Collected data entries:
####################

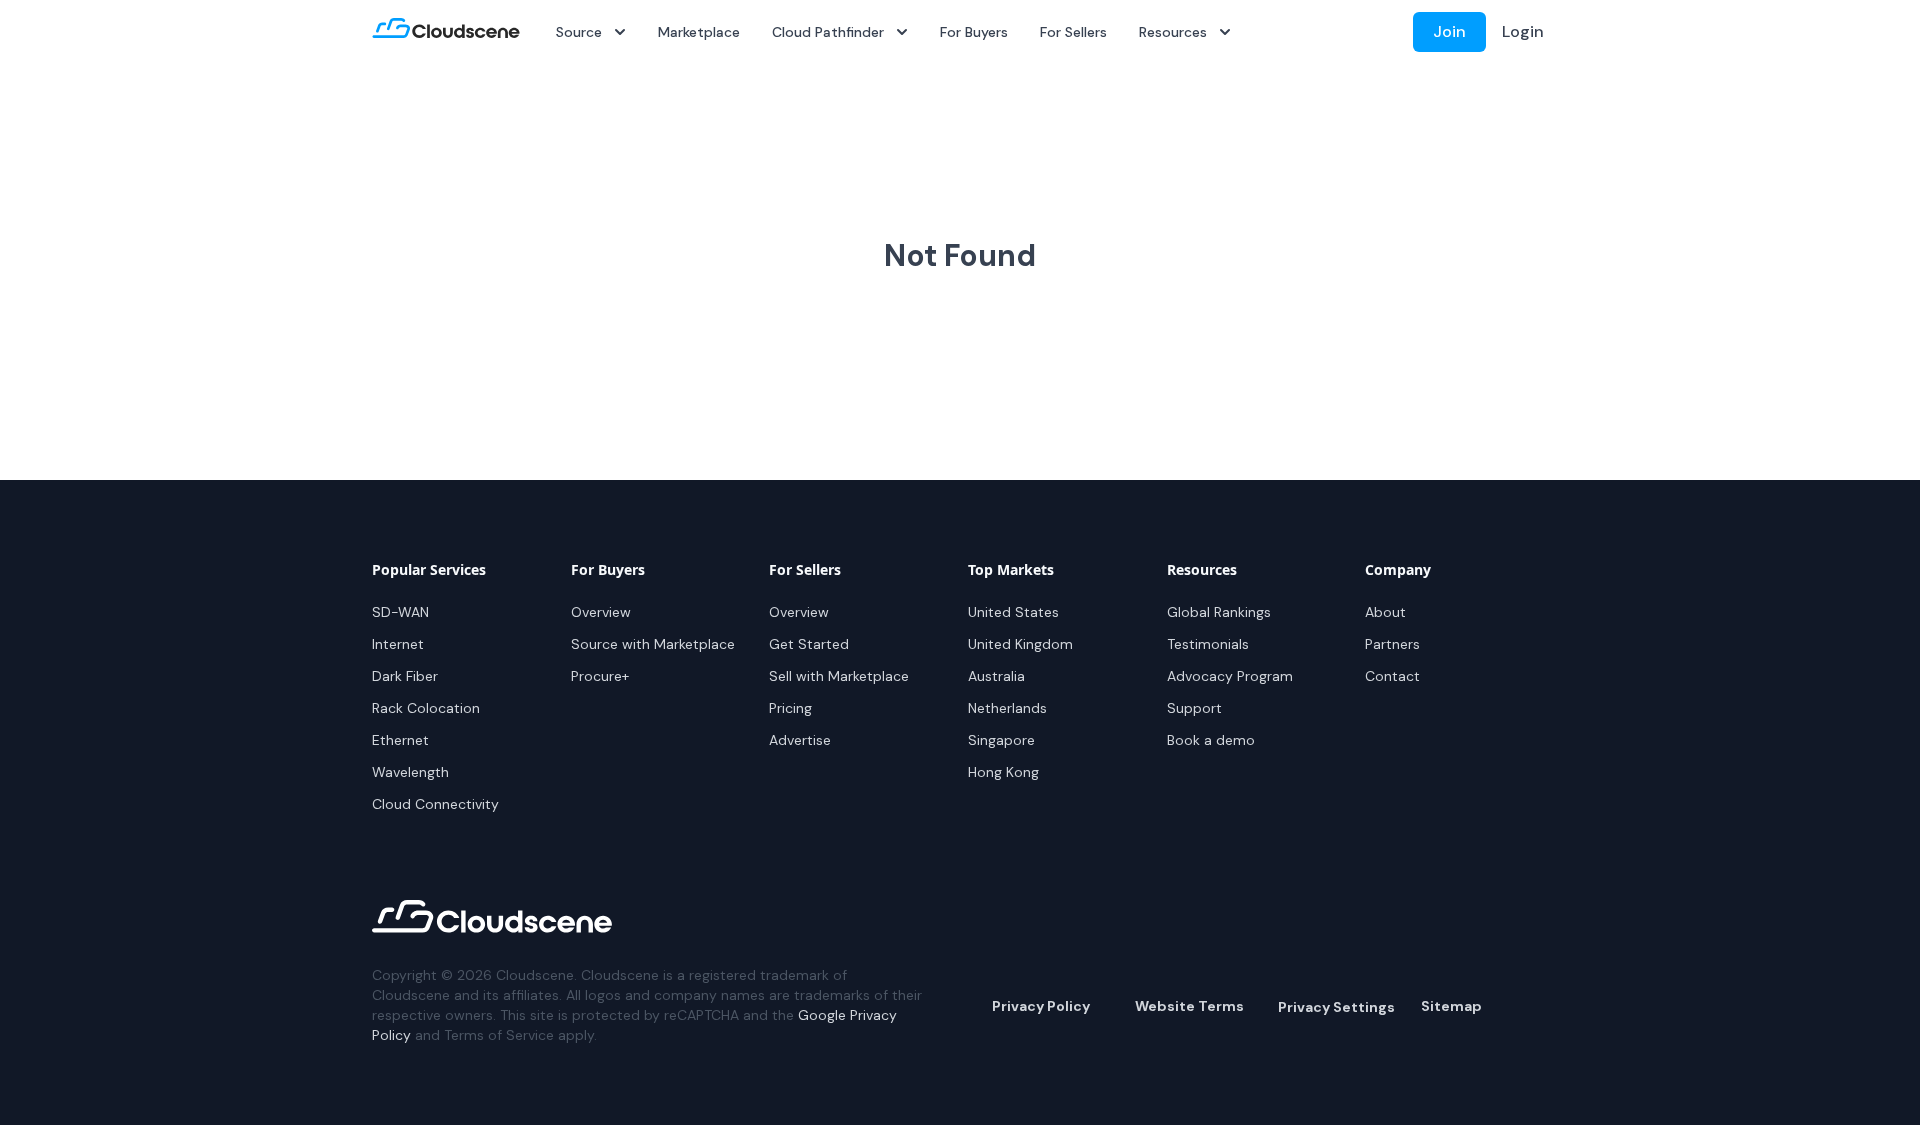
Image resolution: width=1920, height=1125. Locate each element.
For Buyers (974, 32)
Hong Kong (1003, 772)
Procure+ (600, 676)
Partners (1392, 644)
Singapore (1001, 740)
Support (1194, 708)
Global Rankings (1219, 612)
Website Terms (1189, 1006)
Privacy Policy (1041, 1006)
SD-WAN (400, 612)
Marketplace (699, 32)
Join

####################

Problem statement >> From the opening line of the entries, copy each line exactly until the line with "Privacy Policy (1041, 1006)", which is copied as well; leave out pictures.

Response >>
Image resolution: width=1920, height=1125. Locate each element.
For Buyers (974, 32)
Hong Kong (1003, 772)
Procure+ (600, 676)
Partners (1392, 644)
Singapore (1001, 740)
Support (1194, 708)
Global Rankings (1219, 612)
Website Terms (1189, 1006)
Privacy Policy (1041, 1006)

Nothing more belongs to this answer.